True AI believers think employment will be so transformed that a universal income will be needed.
Most forecasts see gradual change. McKinsey projects 30 percent of US jobs could be automated by 2030, with 60 percent significantly altered.
Gartner analysts suggest AI will create more jobs than it eliminates by 2027.
- Superintelligence now? -
AI innovation raises the specter of superintelligent machines like those in science fiction.
Anthropic founder Dario Amodei contends the next level of AI could debut in 2026 and become smarter than Nobel Prize winners.
This artificial general intelligence (AGI) will work at a higher standard than any person, he said.

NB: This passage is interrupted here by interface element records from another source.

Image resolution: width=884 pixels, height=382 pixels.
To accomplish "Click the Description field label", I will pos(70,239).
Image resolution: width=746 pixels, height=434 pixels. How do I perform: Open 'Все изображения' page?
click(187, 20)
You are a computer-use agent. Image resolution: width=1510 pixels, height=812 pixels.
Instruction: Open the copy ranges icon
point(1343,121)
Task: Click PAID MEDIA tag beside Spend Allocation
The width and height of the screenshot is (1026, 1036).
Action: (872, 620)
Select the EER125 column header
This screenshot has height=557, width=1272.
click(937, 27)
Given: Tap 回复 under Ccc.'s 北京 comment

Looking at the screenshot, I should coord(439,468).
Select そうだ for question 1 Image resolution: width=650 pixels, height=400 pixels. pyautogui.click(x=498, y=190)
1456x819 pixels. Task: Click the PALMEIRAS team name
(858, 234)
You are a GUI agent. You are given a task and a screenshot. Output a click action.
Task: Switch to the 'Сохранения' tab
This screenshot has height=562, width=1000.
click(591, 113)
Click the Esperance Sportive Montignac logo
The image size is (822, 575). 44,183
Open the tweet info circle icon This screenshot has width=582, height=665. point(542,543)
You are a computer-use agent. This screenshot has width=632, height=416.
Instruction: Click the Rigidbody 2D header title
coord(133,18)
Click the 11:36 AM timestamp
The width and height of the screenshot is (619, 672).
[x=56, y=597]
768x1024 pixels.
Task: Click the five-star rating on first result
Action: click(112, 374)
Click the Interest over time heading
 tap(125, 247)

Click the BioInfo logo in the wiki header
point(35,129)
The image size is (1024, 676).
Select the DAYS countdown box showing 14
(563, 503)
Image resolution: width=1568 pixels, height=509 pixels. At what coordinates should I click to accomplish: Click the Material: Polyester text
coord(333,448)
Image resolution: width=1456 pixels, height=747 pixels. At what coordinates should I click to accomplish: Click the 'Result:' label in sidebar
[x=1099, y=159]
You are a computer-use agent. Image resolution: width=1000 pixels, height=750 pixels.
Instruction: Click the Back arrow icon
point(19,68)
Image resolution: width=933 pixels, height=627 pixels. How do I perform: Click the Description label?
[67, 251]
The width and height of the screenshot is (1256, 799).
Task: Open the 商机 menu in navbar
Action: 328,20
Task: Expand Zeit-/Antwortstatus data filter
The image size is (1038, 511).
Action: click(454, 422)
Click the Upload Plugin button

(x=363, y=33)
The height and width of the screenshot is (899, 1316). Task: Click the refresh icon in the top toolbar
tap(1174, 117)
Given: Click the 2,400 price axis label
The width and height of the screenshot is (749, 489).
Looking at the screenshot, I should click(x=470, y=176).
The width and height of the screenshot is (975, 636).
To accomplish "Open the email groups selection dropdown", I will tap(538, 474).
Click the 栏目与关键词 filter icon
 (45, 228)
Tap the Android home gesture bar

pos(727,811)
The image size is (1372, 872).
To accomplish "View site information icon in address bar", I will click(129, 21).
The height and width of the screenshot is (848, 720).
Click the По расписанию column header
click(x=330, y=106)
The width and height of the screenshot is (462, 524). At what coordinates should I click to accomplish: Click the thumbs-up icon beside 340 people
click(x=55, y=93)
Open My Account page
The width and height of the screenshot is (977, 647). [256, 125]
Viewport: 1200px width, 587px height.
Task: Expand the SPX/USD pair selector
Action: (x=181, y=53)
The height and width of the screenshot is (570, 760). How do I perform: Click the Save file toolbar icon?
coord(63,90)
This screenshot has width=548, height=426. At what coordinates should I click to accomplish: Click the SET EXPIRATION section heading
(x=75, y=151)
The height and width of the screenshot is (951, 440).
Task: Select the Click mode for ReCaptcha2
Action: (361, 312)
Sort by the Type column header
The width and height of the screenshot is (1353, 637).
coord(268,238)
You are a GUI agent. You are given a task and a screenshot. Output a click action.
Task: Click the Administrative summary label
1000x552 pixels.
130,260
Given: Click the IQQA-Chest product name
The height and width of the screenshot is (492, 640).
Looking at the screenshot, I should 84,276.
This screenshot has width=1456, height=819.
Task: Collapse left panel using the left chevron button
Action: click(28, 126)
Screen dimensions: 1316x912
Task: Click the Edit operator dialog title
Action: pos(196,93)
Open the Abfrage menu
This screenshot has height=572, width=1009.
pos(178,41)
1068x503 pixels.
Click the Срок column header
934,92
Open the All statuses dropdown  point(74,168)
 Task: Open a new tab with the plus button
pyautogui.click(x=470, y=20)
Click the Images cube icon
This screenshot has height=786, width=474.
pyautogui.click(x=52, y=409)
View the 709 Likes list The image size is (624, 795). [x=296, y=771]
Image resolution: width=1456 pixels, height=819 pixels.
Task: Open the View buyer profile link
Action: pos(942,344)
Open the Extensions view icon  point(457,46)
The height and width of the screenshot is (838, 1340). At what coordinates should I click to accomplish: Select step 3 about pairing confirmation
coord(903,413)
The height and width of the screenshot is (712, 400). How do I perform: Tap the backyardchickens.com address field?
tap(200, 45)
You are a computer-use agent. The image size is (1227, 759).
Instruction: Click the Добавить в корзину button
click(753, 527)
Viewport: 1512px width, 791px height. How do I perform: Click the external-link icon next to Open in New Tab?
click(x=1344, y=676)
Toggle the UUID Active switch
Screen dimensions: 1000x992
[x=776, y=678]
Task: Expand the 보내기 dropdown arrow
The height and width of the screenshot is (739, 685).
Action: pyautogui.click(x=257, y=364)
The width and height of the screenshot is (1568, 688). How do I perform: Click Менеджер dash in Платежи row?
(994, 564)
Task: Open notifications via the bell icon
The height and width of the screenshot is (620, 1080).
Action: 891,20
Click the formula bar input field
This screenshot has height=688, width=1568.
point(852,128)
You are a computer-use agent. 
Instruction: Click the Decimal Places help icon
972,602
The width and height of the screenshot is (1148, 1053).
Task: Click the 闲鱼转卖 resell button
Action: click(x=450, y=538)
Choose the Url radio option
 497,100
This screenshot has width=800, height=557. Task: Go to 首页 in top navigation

OpenAI chief Sam Altman said by early 2028 that his ChatGPT-maker could create a "legitimate AI researcher" capable of discoveries.
Meta CEO Mark Zuckerberg spent hundreds of millions of dollars in 2025 hiring researchers to achieve AGI.
But Meta's departing Chief AI Scientist Yann LeCun calls talk of manufacturing AI "geniuses" in a data center "complete BS."
- Media facing tidal wave -
Generative AI represents "the largest transformation in the information ecosystem since the printing press," consultant David Caswell told AFP.
Traditional media face threats from chatbots and Google's AI overviews, which regurgitate content without users visiting original sites, eroding traffic and revenue.
Survival options include becoming high-value products like The Economist; implementing blocking techniques; or winning compensation through lawsuits or partnerships, as the New York Times, Associated Press and AFP have done.
- Clean up the slop -
Despite promises of cancer cures and climate solutions, many see "AI slop -- low-grade AI-generated content -- as the technology's most visible impact for now.
Creating slop requires little effort but generates clicks and revenue by gaming platform algorithms.
These creations, often presented as real, saturate social feeds with content ranging from fake Spotify bands to TikTok videos claiming to show explosions on the frontlines in Ukraine.
The platforms have responded with labeling, moderation, and anti-spam measures, though no silver bullet has emerged to stop the tide.